§ **REQUIRED ACTIONS**:
1. Reproduce the passage of the frequency table documentation starting at "#' these values" and ending at "#' overwritten.".
2. Extend the frequency table documentation beyond its last line.

§ **SOURCE**:
— Begin —
Nothing
#' Frequency Table
#'
#' This function computes a frequency table with absolute and percentage frequencies
#' for one or more than one variable. By default, the function displays the absolute
#' and percentage frequencies when specifying one variable, while the function displays
#' only the absolute frequencies when specifying more than one variable.
#'
#' @param data a vector, factor, or data frame.
#' @param ... an expression indicating the variable names in \code{data},
#' e.g., \code{freq(dat, x1, x2, x3)}. Note that the operators
#' \code{+}, \code{-}, \code{~}, \code{:}, \code{::},
#' and \code{!} can also be used to select variables, see 'Details'
#' in the \code{\link{df.subset}} function.
#' @param print a character string indicating which percentage(s) to be printed
#' on the console, i.e., no percentages (\code{"no"}), all percentages
#' (\code{"all"}), percentage frequencies (\code{"print"}), and
#' valid percentage frequencies \code{"v.perc"}). Default setting
#' when specifying one variable is \code{print = "all"}, while
#' default setting when specifying more than one variable is
#' \code{print = "no"} unless \code{split = TRUE}.
#' @param freq logical: if \code{TRUE} (default), absolute frequencies will
#' be shown on the console.
#' @param split logical: if \code{TRUE}, output table is split by variables
#' when specifying more than one variable in \code{data}.
#' @param labels logical: if \code{TRUE} (default), labels for the factor
#' levels will be used.
#' @param val.col logical: if \code{TRUE}, values are shown in the columns,
#' variables in the rows.
#' @param round an integer value indicating the number of decimal places to be
#' used for rounding numeric variables.
#' @param exclude an integer value indicating the maximum number of unique values
#' for variables to be included in the analysis when specifying
#' more than one variable, i.e., variables with the number of
#' unique values exceeding \code{exclude} will be excluded from
#' the analysis. It is also possible to specify \code{exclude = FALSE}
#' to include all variables in the analysis.
#' @param digits an integer value indicating the number of decimal places to be
#' used for displaying percentages.
#' @param as.na a numeric vector indicating user-defined missing values, i.e.
#' these values are converted to \code{NA} before conducting the
#' analysis.
#' @param write a character string naming a file for writing the output into
#' either a text file with file extension \code{".txt"} (e.g.,
#' \code{"Output.txt"}) or Excel file with file extension
#' \code{".xlsx"} (e.g., \code{"Output.xlsx"}). If the file
#' name does not contain any file extension, an Excel file will
#' be written.
#' @param append logical: if \code{TRUE} (default), output will be appended
#' to an existing text file with extension \code{.txt} specified
#' in \code{write}, if \code{FALSE} existing text file will be
#' overwritten.
— End —
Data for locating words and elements
— Begin —
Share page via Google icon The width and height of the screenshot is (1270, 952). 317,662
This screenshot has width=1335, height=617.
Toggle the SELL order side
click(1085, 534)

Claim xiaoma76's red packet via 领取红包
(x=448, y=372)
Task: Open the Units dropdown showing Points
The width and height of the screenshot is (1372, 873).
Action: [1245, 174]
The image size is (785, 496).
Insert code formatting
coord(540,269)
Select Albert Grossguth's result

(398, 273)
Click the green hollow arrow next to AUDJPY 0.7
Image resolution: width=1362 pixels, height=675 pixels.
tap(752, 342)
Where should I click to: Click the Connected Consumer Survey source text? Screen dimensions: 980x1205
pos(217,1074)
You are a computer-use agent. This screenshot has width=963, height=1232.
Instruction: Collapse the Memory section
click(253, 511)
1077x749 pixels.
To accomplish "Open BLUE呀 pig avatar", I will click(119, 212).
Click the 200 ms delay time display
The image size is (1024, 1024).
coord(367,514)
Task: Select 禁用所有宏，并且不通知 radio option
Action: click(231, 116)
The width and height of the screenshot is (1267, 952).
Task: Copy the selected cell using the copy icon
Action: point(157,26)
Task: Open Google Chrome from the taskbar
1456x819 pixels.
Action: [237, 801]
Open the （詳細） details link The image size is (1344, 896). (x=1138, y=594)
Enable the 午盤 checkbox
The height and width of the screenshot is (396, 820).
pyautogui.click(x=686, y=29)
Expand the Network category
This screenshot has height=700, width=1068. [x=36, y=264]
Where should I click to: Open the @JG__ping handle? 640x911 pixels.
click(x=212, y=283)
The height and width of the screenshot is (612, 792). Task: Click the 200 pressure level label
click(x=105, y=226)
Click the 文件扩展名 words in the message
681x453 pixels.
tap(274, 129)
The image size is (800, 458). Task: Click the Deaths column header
— End —
§ **SET OF ANSWERS**:
1.
#' these values are converted to \code{NA} before conducting the
#' analysis.
#' @param write a character string naming a file for writing the output into
#' either a text file with file extension \code{".txt"} (e.g.,
#' \code{"Output.txt"}) or Excel file with file extension
#' \code{".xlsx"} (e.g., \code{"Output.xlsx"}). If the file
#' name does not contain any file extension, an Excel file will
#' be written.
#' @param append logical: if \code{TRUE} (default), output will be appended
#' to an existing text file with extension \code{.txt} specified
#' in \code{write}, if \code{FALSE} existing text file will be
#' overwritten.

2.
#' @param check logical: if \code{TRUE} (default), argument specification is checked.
#' @param output logical: if \code{TRUE} (default), output is shown on the console.
#'
#' @details
#' The function displays valid percentage frequencies only in the presence of
#' missing values and excludes variables with all values missing from the analysis.
#' Note that it is possible to mix numeric variables, factors, and character variables
#' in the data frame specified in the argument \code{data}. By default, numeric
#' variables are rounded to three digits before computing the frequency table.
#'
#' @author
#' Takuya Yanagida \email{takuya.yanagida@@univie.ac.at}
#'
#' @seealso
#' \code{\link{crosstab}}, \code{\link{des cript}}, \code{\link{multilevel.descript}},
#' \code{\link{na.descript}}, \code{\link{write.result}}
#'
#' @references
#' Becker, R. A., Chambers, J. M., & Wilks, A. R. (1988). \emph{The New S Language}.
#' Wadsworth & Brooks/Cole.
#'
#' @return
#' Returns an object of class \code{misty.object}, which is a list with following
#' entries:
#' \item{\code{call}}{function call}
#' \item{\code{type}}{type of analysis}
#' \item{\code{data}}{data frame used for the current analysis}
#' \item{\code{args}}{specification of function arguments}
#' \item{\code{result}}{data frame with absolute frequencies and percentages or
#' list with result tables, i.e., \code{freq} for absolute
#' frequencies, \code{perc} for percentages, and \code{v.perc}
#' for valid percentages}
#'
#' @export
#'
#' @examples
#' # Example 1: Frequency table for 'cyl'
#' freq(mtcars, cyl)
#'
#' # Alternative specification without using the '...' argument
#' freq(mtcars$cyl)
#'
#' # Example 2: Frequency table, values shown in columns
#' freq(mtcars, cyl, val.col = TRUE)
#'
#' # Example 3: Frequency table, use 3 digit for displaying percentages
#' freq(mtcars, cyl, digits = 3)
#'
#' # Example 4: Frequency table for 'cyl', 'gear', and 'carb'
#' freq(mtcars, cyl, gear, carb)
#'
#' # Alternative specification without using the '...' argument
#' freq(mtcars[, c("cyl", "gear", "carb")])
#'
#' # Example 5: Frequency table, with percentage frequencies
#' freq(mtcars, cyl, gear, carb, print = "all")
#'
#' # Example 6: Frequency table, split output table
#' freq(mtcars, cyl, gear, carb, split = TRUE)
#'
#' # Example 7: Frequency table, exclude variables with more than 5 unique values
#' freq(mtcars, exclude = 5)
#'
#' # Example 8a: Write Results into a text file
#' freq(mtcars, cyl, gear, carb, split = TRUE, write = "Frequencies.txt")
#'
#' # Example 8b: Write Results into a Excel file
#' freq(mtcars, cyl, gear, carb, split = TRUE, write = "Frequencies.xlsx")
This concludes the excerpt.